EXERCISE AIM -> Your response should consist of the entries below, reproduced exactly and without their images.

Content starts

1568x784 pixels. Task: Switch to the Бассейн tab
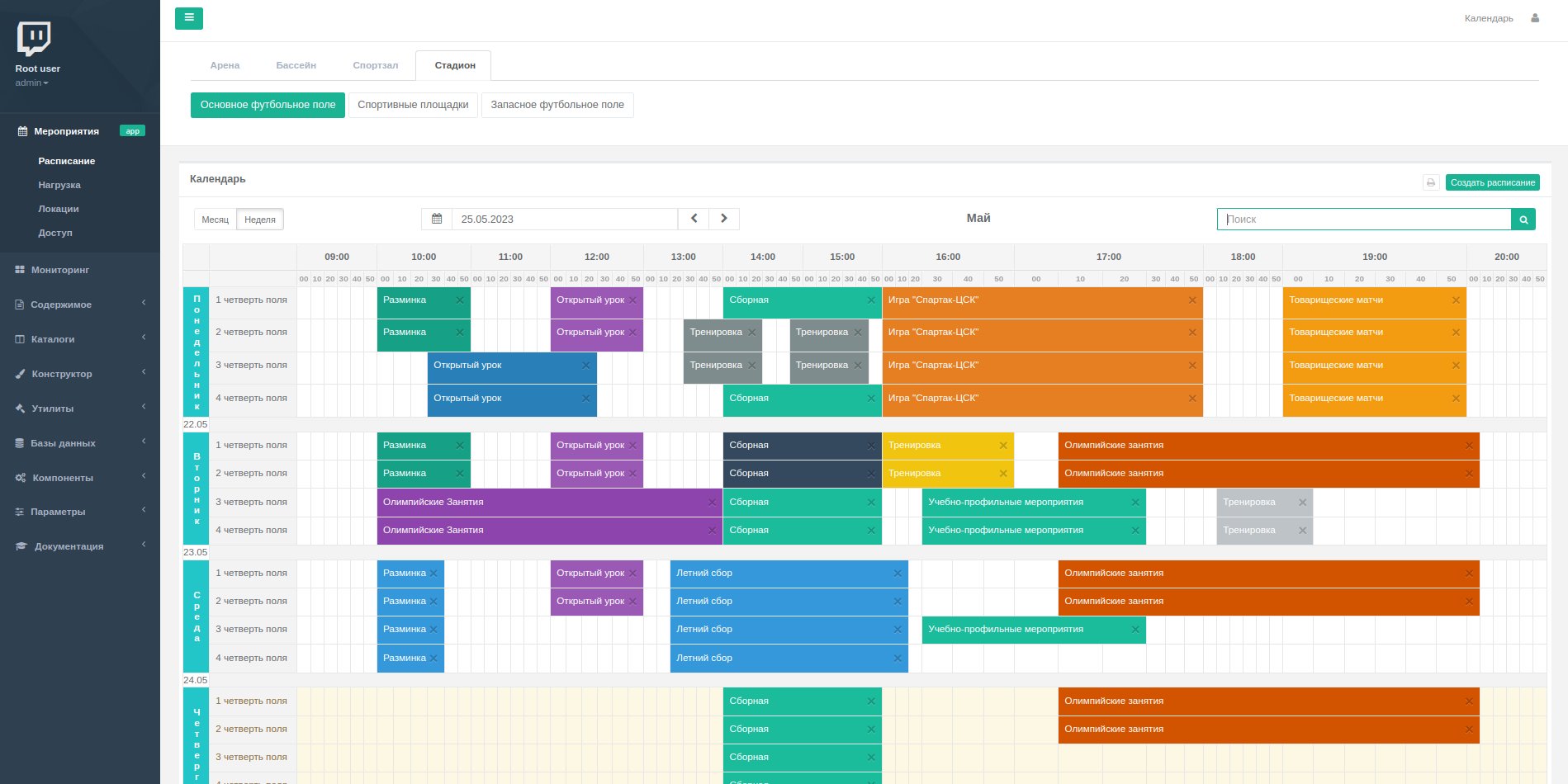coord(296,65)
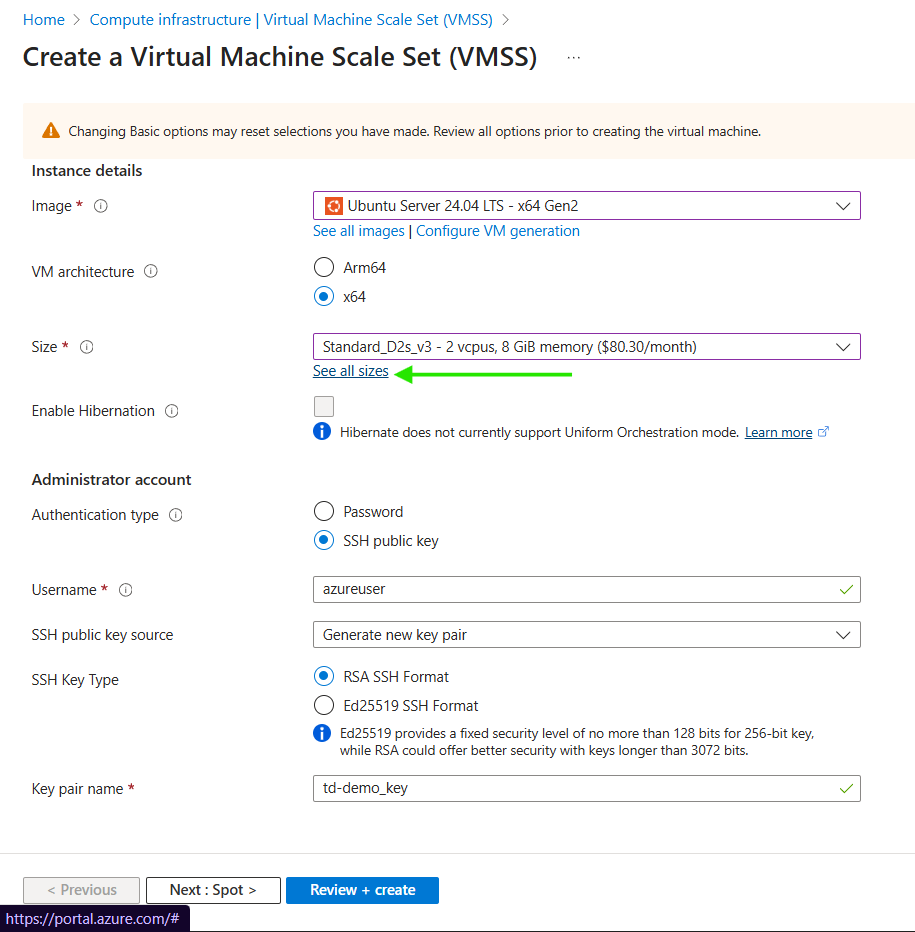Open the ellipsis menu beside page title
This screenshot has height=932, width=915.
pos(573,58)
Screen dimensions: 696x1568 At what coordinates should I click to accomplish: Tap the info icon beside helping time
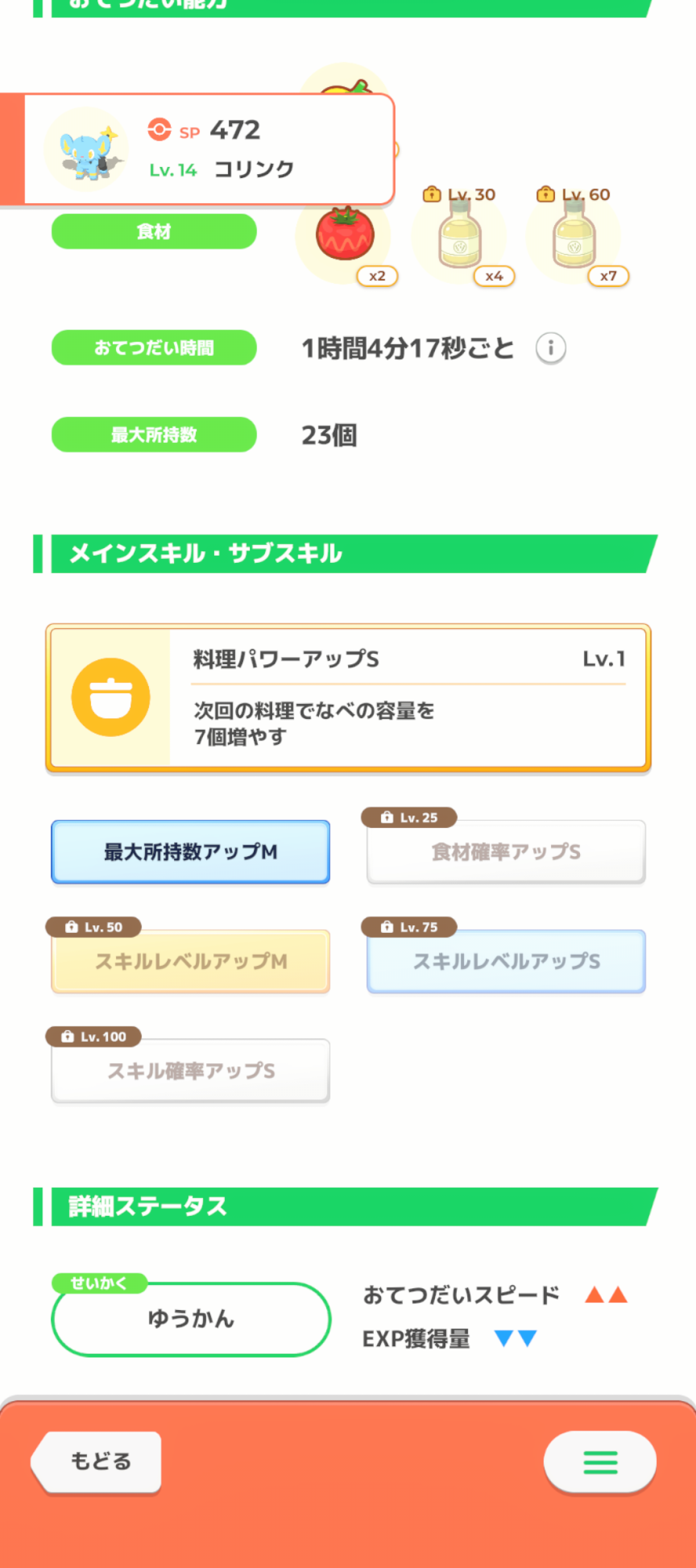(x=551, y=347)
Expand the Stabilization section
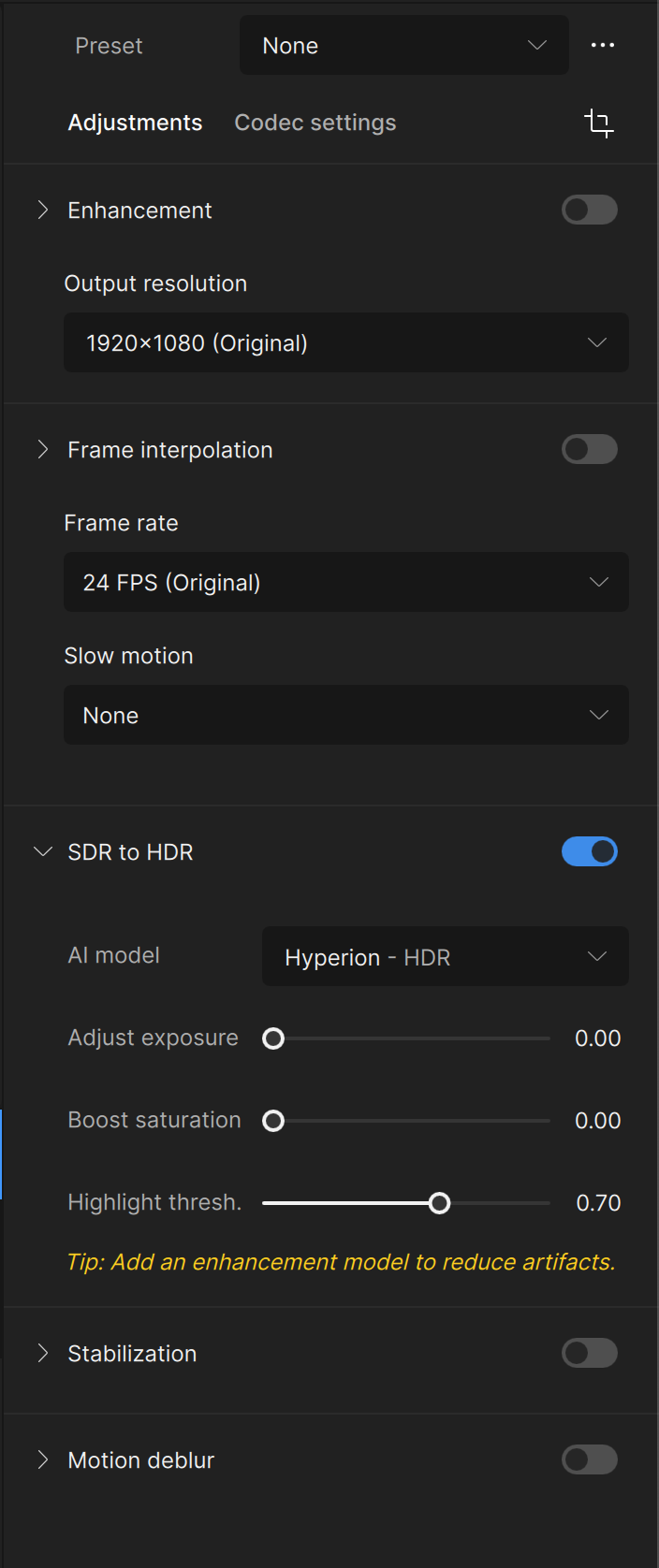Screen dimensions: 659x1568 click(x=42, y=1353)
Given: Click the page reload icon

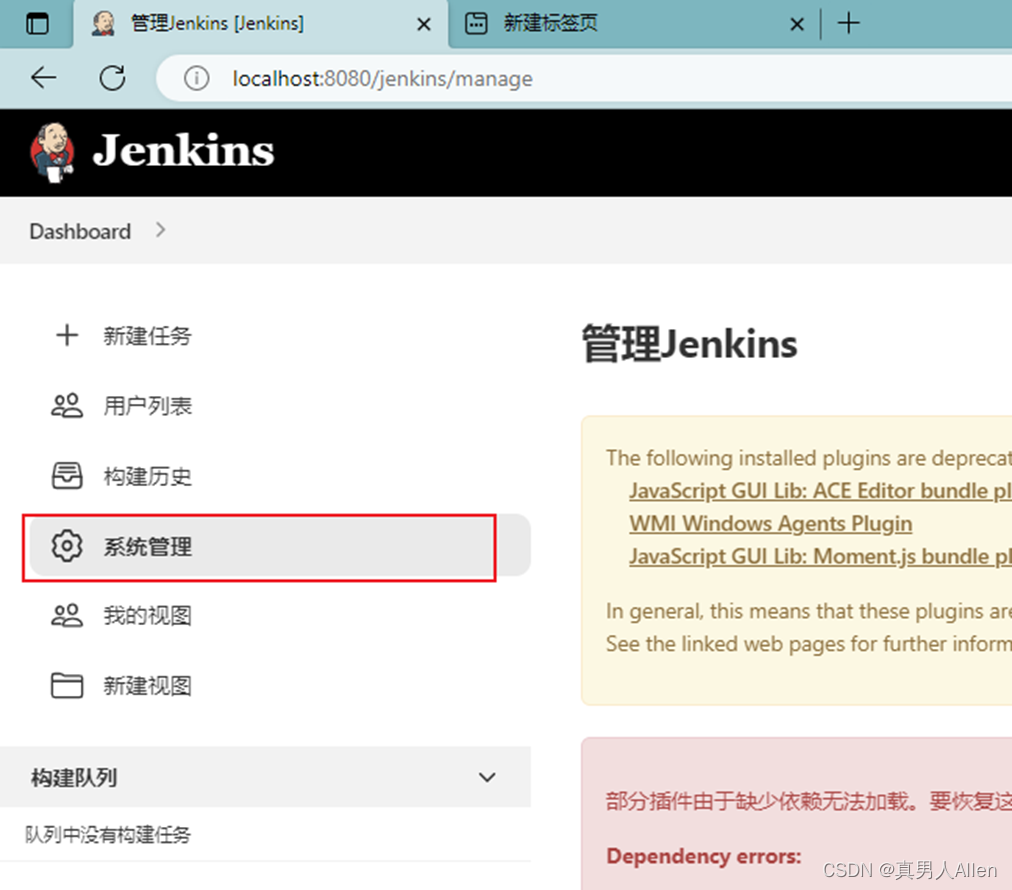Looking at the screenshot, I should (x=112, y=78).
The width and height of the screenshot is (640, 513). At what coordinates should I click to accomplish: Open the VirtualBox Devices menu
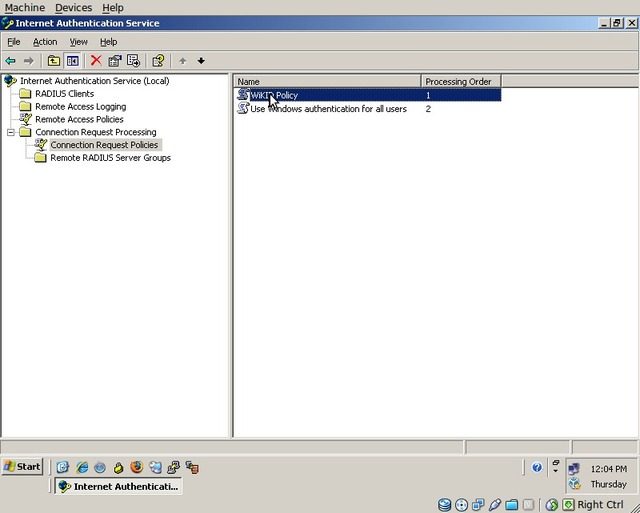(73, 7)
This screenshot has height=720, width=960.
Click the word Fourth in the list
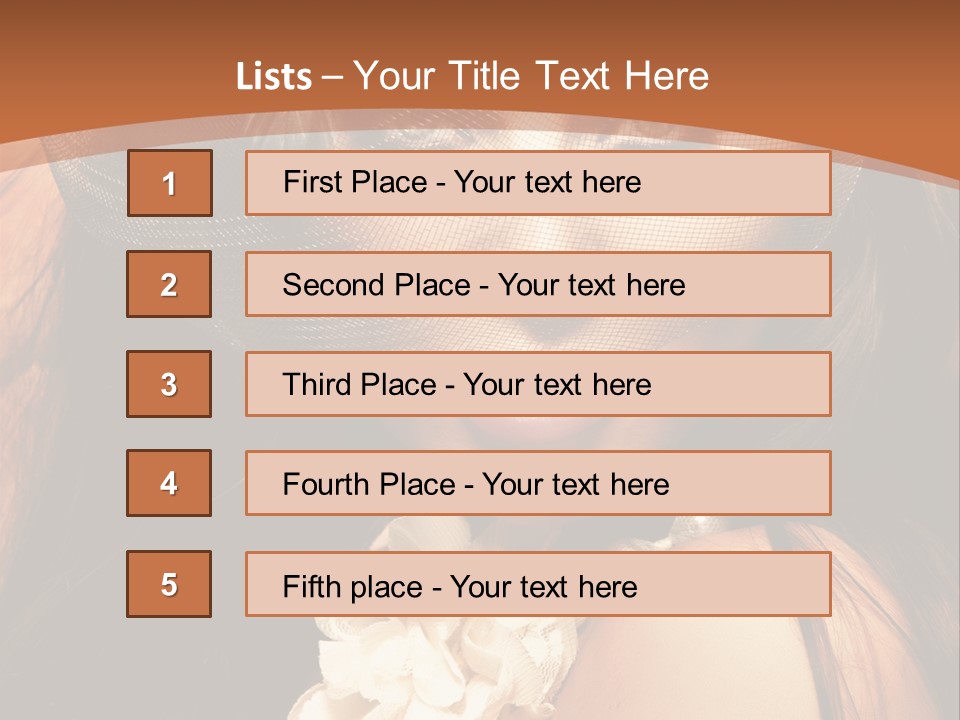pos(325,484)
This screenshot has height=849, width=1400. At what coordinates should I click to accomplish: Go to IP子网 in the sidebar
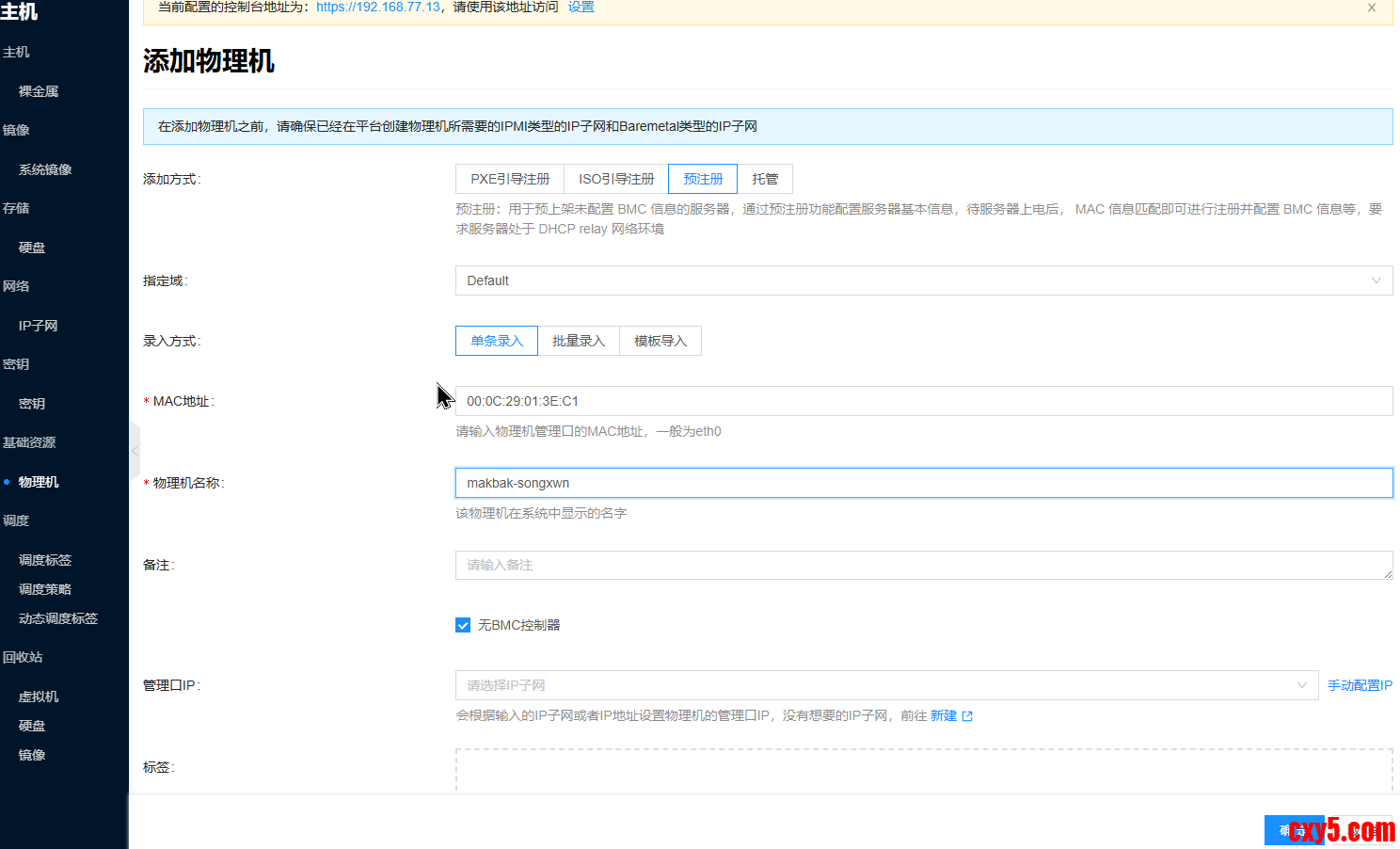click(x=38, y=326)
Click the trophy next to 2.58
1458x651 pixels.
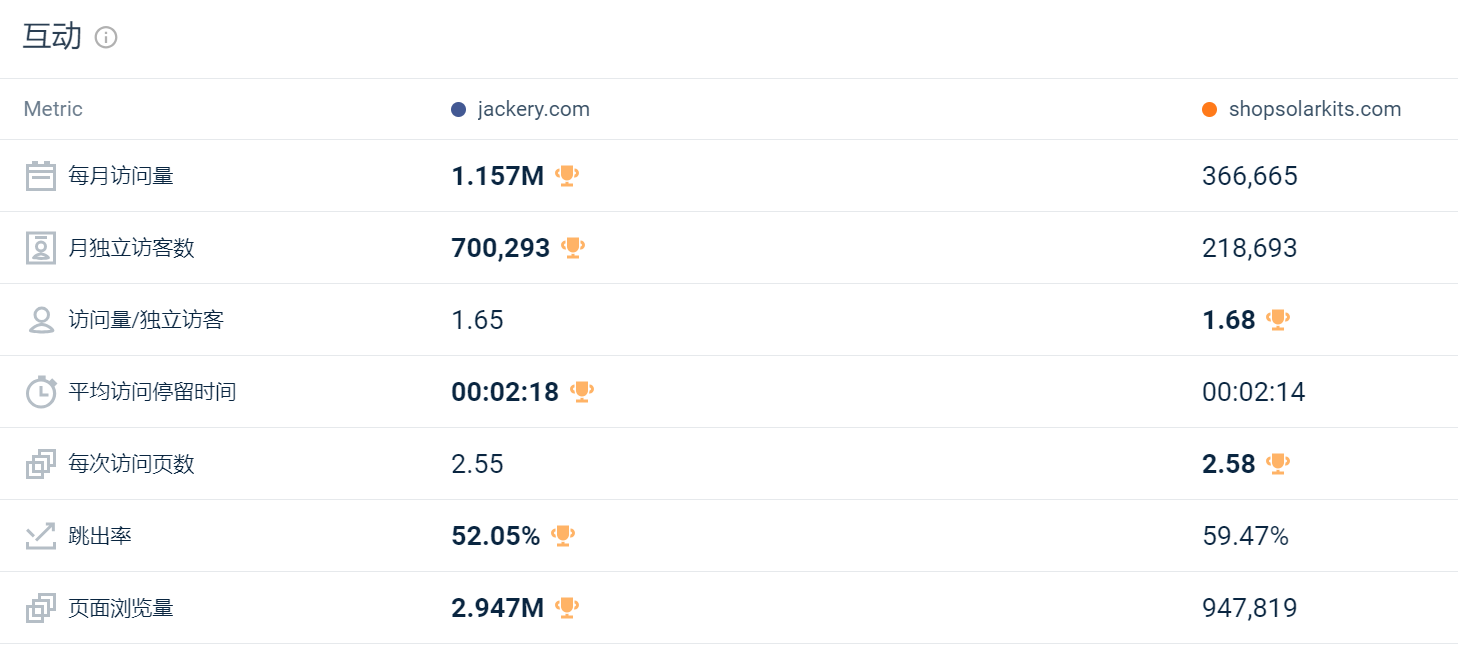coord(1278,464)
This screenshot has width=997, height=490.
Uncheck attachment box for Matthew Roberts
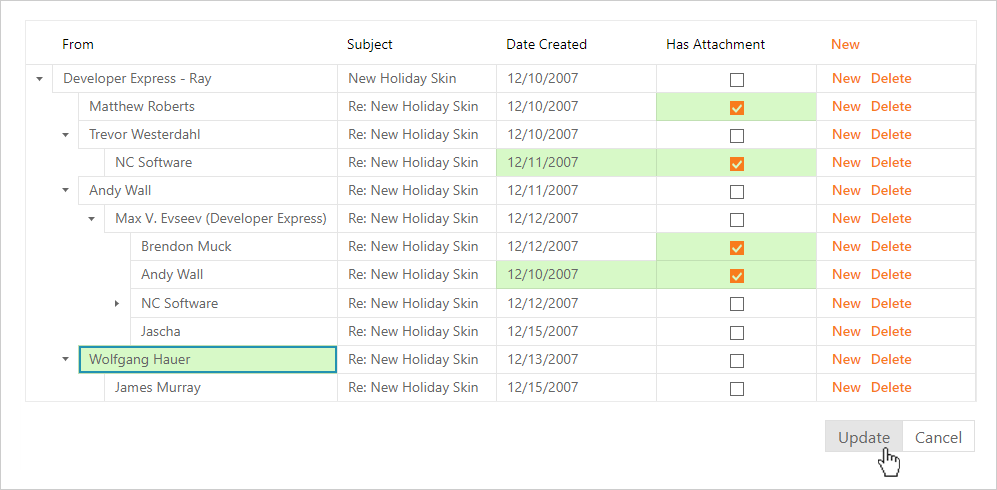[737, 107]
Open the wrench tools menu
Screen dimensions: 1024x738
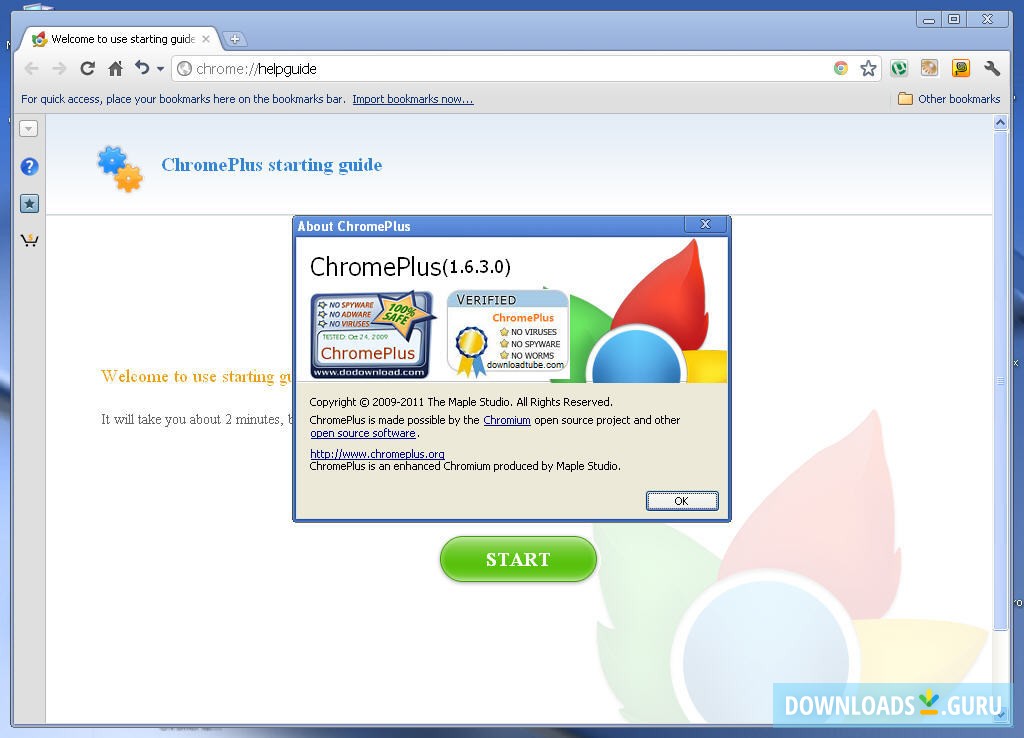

Content ends

RESULT FOR THIS EXERCISE ->
1568x784 pixels. Task: Switch to the Бассейн tab
coord(296,65)
Open the ellipsis menu beside page title
This screenshot has height=932, width=915.
pos(573,58)
Screen dimensions: 696x1568 At what coordinates should I click to accomplish: Tap the info icon beside helping time
(x=551, y=347)
Expand the Stabilization section
Screen dimensions: 659x1568 click(x=42, y=1353)
Given: Click the page reload icon

Looking at the screenshot, I should (x=112, y=78).
The width and height of the screenshot is (640, 513). At what coordinates should I click to accomplish: Open the VirtualBox Devices menu
(73, 7)
This screenshot has height=720, width=960.
Click the word Fourth in the list
pos(325,484)
This screenshot has height=849, width=1400. At what coordinates should I click to accomplish: Go to IP子网 in the sidebar
click(x=38, y=326)
Click the trophy next to 2.58
1458x651 pixels.
coord(1278,464)
This screenshot has width=997, height=490.
Uncheck attachment box for Matthew Roberts
[737, 107]
Open the wrench tools menu
Screen dimensions: 1024x738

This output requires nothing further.